Clustering based polyhedral conic functions algorithm in classification

ÖZTÜRK G., Ciftci M. T.

Journal of Industrial and Management Optimization, vol.11, no.3, pp.921-932, 2014 (SCI-Expanded) identifier identifier

  • Publication Type: Article / Article
  • Volume: 11 Issue: 3
  • Publication Date: 2014
  • Doi Number: 10.3934/jimo.2015.11.921
  • Journal Name: Journal of Industrial and Management Optimization
  • Journal Indexes: Science Citation Index Expanded (SCI-EXPANDED), Scopus
  • Page Numbers: pp.921-932
  • Keywords: Classification, polyhedral conic cunctions, K-means, linear programming, computational learning theory, RADIAL EPIDERIVATIVES, SEPARATION
  • Anadolu University Affiliated: Yes


In this study, a new algorithm based on polyhedral conic functions (PCFs) is developed to solve multi-class supervised data classification problems. The k PCFs are constructed for each class in order to separate it from the rest of the data set.

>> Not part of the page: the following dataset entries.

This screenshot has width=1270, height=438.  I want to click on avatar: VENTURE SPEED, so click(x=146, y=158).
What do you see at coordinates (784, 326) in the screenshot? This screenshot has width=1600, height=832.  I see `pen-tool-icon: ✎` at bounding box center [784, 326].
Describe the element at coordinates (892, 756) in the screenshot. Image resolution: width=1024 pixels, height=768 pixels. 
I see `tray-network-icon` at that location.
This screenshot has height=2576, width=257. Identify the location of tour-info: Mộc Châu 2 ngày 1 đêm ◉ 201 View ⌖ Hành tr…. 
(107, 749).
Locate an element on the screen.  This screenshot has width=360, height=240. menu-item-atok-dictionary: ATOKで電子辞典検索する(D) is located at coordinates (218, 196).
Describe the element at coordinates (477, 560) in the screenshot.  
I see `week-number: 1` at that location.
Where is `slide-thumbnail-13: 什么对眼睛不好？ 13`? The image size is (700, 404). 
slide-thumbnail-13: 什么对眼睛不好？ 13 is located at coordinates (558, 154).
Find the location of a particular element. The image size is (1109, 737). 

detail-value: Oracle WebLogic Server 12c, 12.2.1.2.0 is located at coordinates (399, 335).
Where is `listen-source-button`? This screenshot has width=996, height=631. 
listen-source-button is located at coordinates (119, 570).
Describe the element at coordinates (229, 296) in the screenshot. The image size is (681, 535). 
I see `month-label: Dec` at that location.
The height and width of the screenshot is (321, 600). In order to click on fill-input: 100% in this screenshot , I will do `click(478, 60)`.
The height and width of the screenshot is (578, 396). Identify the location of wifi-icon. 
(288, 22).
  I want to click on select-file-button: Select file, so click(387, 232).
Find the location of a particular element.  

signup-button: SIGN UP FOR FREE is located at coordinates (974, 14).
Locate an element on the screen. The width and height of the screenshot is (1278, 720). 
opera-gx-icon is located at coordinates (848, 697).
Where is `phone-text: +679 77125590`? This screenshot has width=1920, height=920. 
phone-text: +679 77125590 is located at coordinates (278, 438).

The k-means algorithm is applied to find vertices of PCFs and then a linear programming model is solved to calculate the parameters of each PCF. The separating functions for each class are obtained as a pointwise minimum of the PCFs. A class label is assigned to the test point according to its minimum value over all separating functions. In order to demonstrate the performance of the proposed algorithm, it is applied to solve classification problems in publicly available data sets. The comparative results with some mainstream classifiers are presented.